What you have to do:
Each record is to be given again without alteration.

Top of Task material

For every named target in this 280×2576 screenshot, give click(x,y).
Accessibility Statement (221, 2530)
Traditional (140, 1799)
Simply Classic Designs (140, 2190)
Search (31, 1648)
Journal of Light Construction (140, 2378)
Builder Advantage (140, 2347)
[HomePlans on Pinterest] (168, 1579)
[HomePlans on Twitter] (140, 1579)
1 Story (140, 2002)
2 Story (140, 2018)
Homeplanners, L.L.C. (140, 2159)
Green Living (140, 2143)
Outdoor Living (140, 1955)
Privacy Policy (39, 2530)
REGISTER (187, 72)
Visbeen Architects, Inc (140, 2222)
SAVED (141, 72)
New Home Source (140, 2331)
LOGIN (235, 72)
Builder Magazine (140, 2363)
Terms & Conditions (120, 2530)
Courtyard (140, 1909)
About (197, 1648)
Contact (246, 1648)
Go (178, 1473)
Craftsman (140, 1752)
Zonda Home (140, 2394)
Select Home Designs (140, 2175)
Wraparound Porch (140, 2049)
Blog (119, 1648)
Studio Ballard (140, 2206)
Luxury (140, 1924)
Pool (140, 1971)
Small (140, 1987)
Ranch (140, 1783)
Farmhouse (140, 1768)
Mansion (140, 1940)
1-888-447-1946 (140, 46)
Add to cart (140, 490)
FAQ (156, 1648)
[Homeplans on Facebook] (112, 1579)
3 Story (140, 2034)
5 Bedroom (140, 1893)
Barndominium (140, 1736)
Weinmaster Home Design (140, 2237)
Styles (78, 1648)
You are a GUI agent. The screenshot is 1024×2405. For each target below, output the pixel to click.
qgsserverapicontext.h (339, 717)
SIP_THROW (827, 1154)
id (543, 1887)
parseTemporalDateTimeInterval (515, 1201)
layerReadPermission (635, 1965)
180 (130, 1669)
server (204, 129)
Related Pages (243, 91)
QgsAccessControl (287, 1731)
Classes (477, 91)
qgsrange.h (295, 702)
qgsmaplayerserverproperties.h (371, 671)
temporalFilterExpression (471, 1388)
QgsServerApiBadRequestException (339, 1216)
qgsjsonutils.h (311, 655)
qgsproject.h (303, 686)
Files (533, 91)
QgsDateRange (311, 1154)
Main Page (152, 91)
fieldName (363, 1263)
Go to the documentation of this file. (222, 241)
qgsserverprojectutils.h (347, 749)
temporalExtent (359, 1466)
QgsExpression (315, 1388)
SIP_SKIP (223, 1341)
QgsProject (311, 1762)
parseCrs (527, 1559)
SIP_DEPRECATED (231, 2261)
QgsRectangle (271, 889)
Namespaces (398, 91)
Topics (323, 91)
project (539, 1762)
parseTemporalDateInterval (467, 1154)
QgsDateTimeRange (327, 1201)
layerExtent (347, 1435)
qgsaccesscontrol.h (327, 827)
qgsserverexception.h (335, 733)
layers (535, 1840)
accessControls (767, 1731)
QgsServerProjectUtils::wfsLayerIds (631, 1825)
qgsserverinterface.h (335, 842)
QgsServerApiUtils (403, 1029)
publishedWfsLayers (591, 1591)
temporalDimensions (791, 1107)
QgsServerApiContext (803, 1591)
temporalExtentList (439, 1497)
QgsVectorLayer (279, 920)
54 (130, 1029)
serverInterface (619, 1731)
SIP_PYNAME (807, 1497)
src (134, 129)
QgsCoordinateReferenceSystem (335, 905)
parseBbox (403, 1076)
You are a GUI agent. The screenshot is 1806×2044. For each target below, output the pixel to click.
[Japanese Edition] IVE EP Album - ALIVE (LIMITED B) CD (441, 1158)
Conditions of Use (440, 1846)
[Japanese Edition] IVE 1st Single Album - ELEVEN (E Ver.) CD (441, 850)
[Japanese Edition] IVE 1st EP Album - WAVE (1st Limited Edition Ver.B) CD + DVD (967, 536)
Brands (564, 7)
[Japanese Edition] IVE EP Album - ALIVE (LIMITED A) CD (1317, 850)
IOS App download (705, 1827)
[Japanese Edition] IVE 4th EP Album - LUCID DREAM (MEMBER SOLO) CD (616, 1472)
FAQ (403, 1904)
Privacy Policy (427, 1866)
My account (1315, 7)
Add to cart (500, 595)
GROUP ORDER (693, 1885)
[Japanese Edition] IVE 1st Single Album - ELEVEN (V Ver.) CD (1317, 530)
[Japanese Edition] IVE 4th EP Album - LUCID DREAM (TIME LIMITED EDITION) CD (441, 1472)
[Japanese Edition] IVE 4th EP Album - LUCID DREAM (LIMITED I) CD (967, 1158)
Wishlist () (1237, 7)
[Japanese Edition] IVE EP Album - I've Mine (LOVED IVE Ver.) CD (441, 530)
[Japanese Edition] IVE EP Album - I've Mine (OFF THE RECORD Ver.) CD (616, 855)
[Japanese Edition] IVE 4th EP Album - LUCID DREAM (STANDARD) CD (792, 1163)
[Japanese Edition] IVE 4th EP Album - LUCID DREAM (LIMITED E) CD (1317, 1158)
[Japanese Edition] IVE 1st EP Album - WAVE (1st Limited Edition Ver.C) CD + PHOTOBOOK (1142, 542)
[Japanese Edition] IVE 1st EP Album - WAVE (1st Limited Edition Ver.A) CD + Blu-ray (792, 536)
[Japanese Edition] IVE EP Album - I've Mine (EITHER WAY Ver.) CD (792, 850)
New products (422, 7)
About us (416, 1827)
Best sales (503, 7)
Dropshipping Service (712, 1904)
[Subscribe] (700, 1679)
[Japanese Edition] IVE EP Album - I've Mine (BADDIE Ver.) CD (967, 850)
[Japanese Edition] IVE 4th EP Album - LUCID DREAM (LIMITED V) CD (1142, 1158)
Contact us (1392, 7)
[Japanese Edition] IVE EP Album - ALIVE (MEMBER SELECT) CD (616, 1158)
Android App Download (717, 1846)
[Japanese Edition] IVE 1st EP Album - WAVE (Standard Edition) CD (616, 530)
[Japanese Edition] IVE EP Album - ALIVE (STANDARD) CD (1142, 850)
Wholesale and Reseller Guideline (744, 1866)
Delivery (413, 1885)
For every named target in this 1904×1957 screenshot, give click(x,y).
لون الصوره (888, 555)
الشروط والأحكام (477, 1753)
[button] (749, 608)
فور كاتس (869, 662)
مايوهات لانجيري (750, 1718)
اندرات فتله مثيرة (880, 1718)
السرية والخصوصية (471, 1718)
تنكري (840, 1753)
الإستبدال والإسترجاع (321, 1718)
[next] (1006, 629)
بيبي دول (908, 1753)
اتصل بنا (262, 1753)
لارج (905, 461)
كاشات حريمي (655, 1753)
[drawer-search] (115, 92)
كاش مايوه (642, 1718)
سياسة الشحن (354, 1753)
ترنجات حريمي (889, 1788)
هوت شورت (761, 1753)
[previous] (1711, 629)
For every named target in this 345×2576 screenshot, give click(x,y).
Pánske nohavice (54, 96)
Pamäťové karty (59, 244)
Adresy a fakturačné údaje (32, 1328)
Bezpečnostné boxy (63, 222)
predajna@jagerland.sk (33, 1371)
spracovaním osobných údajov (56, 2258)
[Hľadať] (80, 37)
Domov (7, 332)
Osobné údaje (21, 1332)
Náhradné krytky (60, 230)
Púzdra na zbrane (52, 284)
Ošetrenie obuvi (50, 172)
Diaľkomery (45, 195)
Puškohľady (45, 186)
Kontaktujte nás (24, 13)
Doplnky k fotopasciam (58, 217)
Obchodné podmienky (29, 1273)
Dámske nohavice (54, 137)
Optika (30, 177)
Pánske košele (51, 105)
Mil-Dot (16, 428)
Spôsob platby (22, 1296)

Bottom of Task material

Solved problem:
For every named target in this 280×2576 screenshot, give click(x,y).
Accessibility Statement (221, 2530)
Traditional (140, 1799)
Simply Classic Designs (140, 2190)
Search (31, 1648)
Journal of Light Construction (140, 2378)
Builder Advantage (140, 2347)
[HomePlans on Pinterest] (168, 1579)
[HomePlans on Twitter] (140, 1579)
1 Story (140, 2002)
2 Story (140, 2018)
Homeplanners, L.L.C. (140, 2159)
Green Living (140, 2143)
Outdoor Living (140, 1955)
Privacy Policy (39, 2530)
REGISTER (187, 72)
Visbeen Architects, Inc (140, 2222)
SAVED (141, 72)
New Home Source (140, 2331)
LOGIN (235, 72)
Builder Magazine (140, 2363)
Terms & Conditions (120, 2530)
Courtyard (140, 1909)
About (197, 1648)
Contact (246, 1648)
Go (178, 1473)
Craftsman (140, 1752)
Zonda Home (140, 2394)
Select Home Designs (140, 2175)
Wraparound Porch (140, 2049)
Blog (119, 1648)
Studio Ballard (140, 2206)
Luxury (140, 1924)
Pool (140, 1971)
Small (140, 1987)
Ranch (140, 1783)
Farmhouse (140, 1768)
Mansion (140, 1940)
1-888-447-1946 (140, 46)
Add to cart (140, 490)
FAQ (156, 1648)
[Homeplans on Facebook] (112, 1579)
3 Story (140, 2034)
5 Bedroom (140, 1893)
Barndominium (140, 1736)
Weinmaster Home Design (140, 2237)
Styles (78, 1648)
You are a GUI agent. The screenshot is 1024×2405. For each target below, output the pixel to click.
qgsserverapicontext.h (339, 717)
SIP_THROW (827, 1154)
id (543, 1887)
parseTemporalDateTimeInterval (515, 1201)
layerReadPermission (635, 1965)
180 (130, 1669)
server (204, 129)
Related Pages (243, 91)
QgsAccessControl (287, 1731)
Classes (477, 91)
qgsrange.h (295, 702)
qgsmaplayerserverproperties.h (371, 671)
temporalFilterExpression (471, 1388)
QgsServerApiBadRequestException (339, 1216)
qgsjsonutils.h (311, 655)
qgsproject.h (303, 686)
Files (533, 91)
QgsDateRange (311, 1154)
Main Page (152, 91)
fieldName (363, 1263)
Go to the documentation of this file. (222, 241)
qgsserverprojectutils.h (347, 749)
temporalExtent (359, 1466)
QgsExpression (315, 1388)
SIP_SKIP (223, 1341)
QgsProject (311, 1762)
parseCrs (527, 1559)
SIP_DEPRECATED (231, 2261)
QgsRectangle (271, 889)
Namespaces (398, 91)
Topics (323, 91)
project (539, 1762)
parseTemporalDateInterval (467, 1154)
QgsDateTimeRange (327, 1201)
layerExtent (347, 1435)
qgsaccesscontrol.h (327, 827)
qgsserverexception.h (335, 733)
layers (535, 1840)
accessControls (767, 1731)
QgsServerProjectUtils::wfsLayerIds (631, 1825)
qgsserverinterface.h (335, 842)
QgsServerApiUtils (403, 1029)
publishedWfsLayers (591, 1591)
temporalDimensions (791, 1107)
QgsServerApiContext (803, 1591)
temporalExtentList (439, 1497)
QgsVectorLayer (279, 920)
54 (130, 1029)
serverInterface (619, 1731)
SIP_PYNAME (807, 1497)
src (134, 129)
QgsCoordinateReferenceSystem (335, 905)
parseBbox (403, 1076)
You are a GUI agent. The screenshot is 1806×2044. For each target below, output the pixel to click.
[Japanese Edition] IVE EP Album - ALIVE (LIMITED B) CD (441, 1158)
Conditions of Use (440, 1846)
[Japanese Edition] IVE 1st Single Album - ELEVEN (E Ver.) CD (441, 850)
[Japanese Edition] IVE 1st EP Album - WAVE (1st Limited Edition Ver.B) CD + DVD (967, 536)
Brands (564, 7)
[Japanese Edition] IVE EP Album - ALIVE (LIMITED A) CD (1317, 850)
IOS App download (705, 1827)
[Japanese Edition] IVE 4th EP Album - LUCID DREAM (MEMBER SOLO) CD (616, 1472)
FAQ (403, 1904)
Privacy Policy (427, 1866)
My account (1315, 7)
Add to cart (500, 595)
GROUP ORDER (693, 1885)
[Japanese Edition] IVE 1st Single Album - ELEVEN (V Ver.) CD (1317, 530)
[Japanese Edition] IVE 4th EP Album - LUCID DREAM (TIME LIMITED EDITION) CD (441, 1472)
[Japanese Edition] IVE 4th EP Album - LUCID DREAM (LIMITED I) CD (967, 1158)
Wishlist () (1237, 7)
[Japanese Edition] IVE EP Album - I've Mine (LOVED IVE Ver.) CD (441, 530)
[Japanese Edition] IVE EP Album - I've Mine (OFF THE RECORD Ver.) CD (616, 855)
[Japanese Edition] IVE 4th EP Album - LUCID DREAM (STANDARD) CD (792, 1163)
[Japanese Edition] IVE 4th EP Album - LUCID DREAM (LIMITED E) CD (1317, 1158)
[Japanese Edition] IVE 1st EP Album - WAVE (1st Limited Edition Ver.C) CD + PHOTOBOOK (1142, 542)
[Japanese Edition] IVE 1st EP Album - WAVE (1st Limited Edition Ver.A) CD + Blu-ray (792, 536)
[Japanese Edition] IVE EP Album - I've Mine (EITHER WAY Ver.) CD (792, 850)
New products (422, 7)
About us (416, 1827)
Best sales (503, 7)
Dropshipping Service (712, 1904)
[Subscribe] (700, 1679)
[Japanese Edition] IVE EP Album - I've Mine (BADDIE Ver.) CD (967, 850)
[Japanese Edition] IVE 4th EP Album - LUCID DREAM (LIMITED V) CD (1142, 1158)
Contact us (1392, 7)
[Japanese Edition] IVE EP Album - ALIVE (MEMBER SELECT) CD (616, 1158)
Android App Download (717, 1846)
[Japanese Edition] IVE 1st EP Album - WAVE (Standard Edition) CD (616, 530)
[Japanese Edition] IVE EP Album - ALIVE (STANDARD) CD (1142, 850)
Wholesale and Reseller Guideline (744, 1866)
Delivery (413, 1885)
For every named target in this 1904×1957 screenshot, give click(x,y).
لون الصوره (888, 555)
الشروط والأحكام (477, 1753)
[button] (749, 608)
فور كاتس (869, 662)
مايوهات لانجيري (750, 1718)
اندرات فتله مثيرة (880, 1718)
السرية والخصوصية (471, 1718)
تنكري (840, 1753)
الإستبدال والإسترجاع (321, 1718)
[next] (1006, 629)
بيبي دول (908, 1753)
اتصل بنا (262, 1753)
لارج (905, 461)
كاشات حريمي (655, 1753)
[drawer-search] (115, 92)
كاش مايوه (642, 1718)
سياسة الشحن (354, 1753)
ترنجات حريمي (889, 1788)
هوت شورت (761, 1753)
[previous] (1711, 629)
For every named target in this 345×2576 screenshot, give click(x,y).
Pánske nohavice (54, 96)
Pamäťové karty (59, 244)
Adresy a fakturačné údaje (32, 1328)
Bezpečnostné boxy (63, 222)
predajna@jagerland.sk (33, 1371)
spracovaním osobných údajov (56, 2258)
[Hľadať] (80, 37)
Domov (7, 332)
Osobné údaje (21, 1332)
Náhradné krytky (60, 230)
Púzdra na zbrane (52, 284)
Ošetrenie obuvi (50, 172)
Diaľkomery (45, 195)
Puškohľady (45, 186)
Kontaktujte nás (24, 13)
Doplnky k fotopasciam (58, 217)
Obchodné podmienky (29, 1273)
Dámske nohavice (54, 137)
Optika (30, 177)
Pánske košele (51, 105)
Mil-Dot (16, 428)
Spôsob platby (22, 1296)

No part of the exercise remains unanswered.